» **PROBLEM STATEMENT**
Return all of the entries exactly, with nothing added or left out.

(Stored data)
== Segment start ==
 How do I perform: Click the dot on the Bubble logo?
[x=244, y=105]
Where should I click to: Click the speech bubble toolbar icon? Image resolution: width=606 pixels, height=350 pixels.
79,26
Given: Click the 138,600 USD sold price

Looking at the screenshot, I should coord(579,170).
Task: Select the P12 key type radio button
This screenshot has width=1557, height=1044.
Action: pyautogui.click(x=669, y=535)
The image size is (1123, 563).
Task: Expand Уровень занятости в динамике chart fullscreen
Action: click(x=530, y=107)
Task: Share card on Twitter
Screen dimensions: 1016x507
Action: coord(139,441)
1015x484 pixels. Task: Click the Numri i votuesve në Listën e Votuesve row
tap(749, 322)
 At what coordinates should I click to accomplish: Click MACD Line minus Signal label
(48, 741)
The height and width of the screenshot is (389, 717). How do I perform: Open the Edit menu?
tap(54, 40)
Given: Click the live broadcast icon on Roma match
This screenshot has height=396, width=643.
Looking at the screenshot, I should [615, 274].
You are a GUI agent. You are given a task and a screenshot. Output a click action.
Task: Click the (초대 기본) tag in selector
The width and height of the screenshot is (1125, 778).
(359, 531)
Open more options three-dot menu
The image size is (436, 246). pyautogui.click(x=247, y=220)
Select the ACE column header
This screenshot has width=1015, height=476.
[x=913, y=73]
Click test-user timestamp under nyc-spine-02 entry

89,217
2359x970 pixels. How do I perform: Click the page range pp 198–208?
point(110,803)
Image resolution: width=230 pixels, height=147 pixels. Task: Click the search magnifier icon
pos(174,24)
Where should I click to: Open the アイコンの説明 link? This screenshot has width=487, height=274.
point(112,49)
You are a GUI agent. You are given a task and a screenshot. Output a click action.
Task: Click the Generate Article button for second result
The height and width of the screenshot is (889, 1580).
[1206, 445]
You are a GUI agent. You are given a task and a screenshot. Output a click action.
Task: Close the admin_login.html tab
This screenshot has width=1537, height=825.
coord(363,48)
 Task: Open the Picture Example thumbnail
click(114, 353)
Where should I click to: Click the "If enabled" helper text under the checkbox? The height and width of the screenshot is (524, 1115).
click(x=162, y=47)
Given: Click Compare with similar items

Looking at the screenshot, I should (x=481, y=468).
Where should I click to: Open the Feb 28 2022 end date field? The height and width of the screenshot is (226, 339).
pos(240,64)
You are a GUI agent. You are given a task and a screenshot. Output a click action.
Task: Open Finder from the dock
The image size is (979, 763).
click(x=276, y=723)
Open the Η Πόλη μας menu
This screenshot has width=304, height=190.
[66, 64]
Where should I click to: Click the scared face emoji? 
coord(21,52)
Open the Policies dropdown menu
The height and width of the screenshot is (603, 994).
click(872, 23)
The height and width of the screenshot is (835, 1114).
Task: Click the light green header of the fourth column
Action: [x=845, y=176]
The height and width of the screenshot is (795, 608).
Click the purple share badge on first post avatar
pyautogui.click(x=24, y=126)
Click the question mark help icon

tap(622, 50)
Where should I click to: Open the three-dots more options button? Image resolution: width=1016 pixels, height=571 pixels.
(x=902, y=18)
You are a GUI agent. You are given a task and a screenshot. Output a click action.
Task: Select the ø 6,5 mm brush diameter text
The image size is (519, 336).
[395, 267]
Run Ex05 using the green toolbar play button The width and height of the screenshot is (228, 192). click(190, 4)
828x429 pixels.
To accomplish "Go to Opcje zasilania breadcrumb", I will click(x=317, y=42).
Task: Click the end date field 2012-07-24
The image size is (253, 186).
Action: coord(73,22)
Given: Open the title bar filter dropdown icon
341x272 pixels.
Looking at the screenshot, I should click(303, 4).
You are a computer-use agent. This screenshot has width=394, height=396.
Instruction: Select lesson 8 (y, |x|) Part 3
== Segment end ==
» **SOLUTION**
 How do I perform: Click the dot on the Bubble logo?
[x=244, y=105]
Where should I click to: Click the speech bubble toolbar icon? Image resolution: width=606 pixels, height=350 pixels.
79,26
Given: Click the 138,600 USD sold price

Looking at the screenshot, I should coord(579,170).
Task: Select the P12 key type radio button
This screenshot has width=1557, height=1044.
Action: pyautogui.click(x=669, y=535)
The image size is (1123, 563).
Task: Expand Уровень занятости в динамике chart fullscreen
Action: click(x=530, y=107)
Task: Share card on Twitter
Screen dimensions: 1016x507
Action: coord(139,441)
1015x484 pixels. Task: Click the Numri i votuesve në Listën e Votuesve row
tap(749, 322)
 At what coordinates should I click to accomplish: Click MACD Line minus Signal label
(48, 741)
The height and width of the screenshot is (389, 717). How do I perform: Open the Edit menu?
tap(54, 40)
Given: Click the live broadcast icon on Roma match
This screenshot has height=396, width=643.
Looking at the screenshot, I should [615, 274].
You are a GUI agent. You are given a task and a screenshot. Output a click action.
Task: Click the (초대 기본) tag in selector
The width and height of the screenshot is (1125, 778).
(359, 531)
Open more options three-dot menu
The image size is (436, 246). pyautogui.click(x=247, y=220)
Select the ACE column header
This screenshot has width=1015, height=476.
[x=913, y=73]
Click test-user timestamp under nyc-spine-02 entry

89,217
2359x970 pixels. How do I perform: Click the page range pp 198–208?
point(110,803)
Image resolution: width=230 pixels, height=147 pixels. Task: Click the search magnifier icon
pos(174,24)
Where should I click to: Open the アイコンの説明 link? This screenshot has width=487, height=274.
point(112,49)
You are a GUI agent. You are given a task and a screenshot. Output a click action.
Task: Click the Generate Article button for second result
The height and width of the screenshot is (889, 1580).
[1206, 445]
You are a GUI agent. You are given a task and a screenshot. Output a click action.
Task: Close the admin_login.html tab
This screenshot has width=1537, height=825.
coord(363,48)
 Task: Open the Picture Example thumbnail
click(114, 353)
Where should I click to: Click the "If enabled" helper text under the checkbox? The height and width of the screenshot is (524, 1115).
click(x=162, y=47)
Given: Click Compare with similar items

Looking at the screenshot, I should (x=481, y=468).
Where should I click to: Open the Feb 28 2022 end date field? The height and width of the screenshot is (226, 339).
pos(240,64)
You are a GUI agent. You are given a task and a screenshot. Output a click action.
Task: Open Finder from the dock
The image size is (979, 763).
click(x=276, y=723)
Open the Η Πόλη μας menu
This screenshot has width=304, height=190.
[66, 64]
Where should I click to: Click the scared face emoji? 
coord(21,52)
Open the Policies dropdown menu
The height and width of the screenshot is (603, 994).
click(872, 23)
The height and width of the screenshot is (835, 1114).
Task: Click the light green header of the fourth column
Action: [x=845, y=176]
The height and width of the screenshot is (795, 608).
Click the purple share badge on first post avatar
pyautogui.click(x=24, y=126)
Click the question mark help icon

tap(622, 50)
Where should I click to: Open the three-dots more options button? Image resolution: width=1016 pixels, height=571 pixels.
(x=902, y=18)
You are a GUI agent. You are given a task and a screenshot. Output a click action.
Task: Select the ø 6,5 mm brush diameter text
The image size is (519, 336).
[395, 267]
Run Ex05 using the green toolbar play button The width and height of the screenshot is (228, 192). click(190, 4)
828x429 pixels.
To accomplish "Go to Opcje zasilania breadcrumb", I will click(x=317, y=42).
Task: Click the end date field 2012-07-24
The image size is (253, 186).
Action: coord(73,22)
Given: Open the title bar filter dropdown icon
341x272 pixels.
Looking at the screenshot, I should click(303, 4).
You are a computer-use agent. This screenshot has width=394, height=396.
Instruction: Select lesson 8 (y, |x|) Part 3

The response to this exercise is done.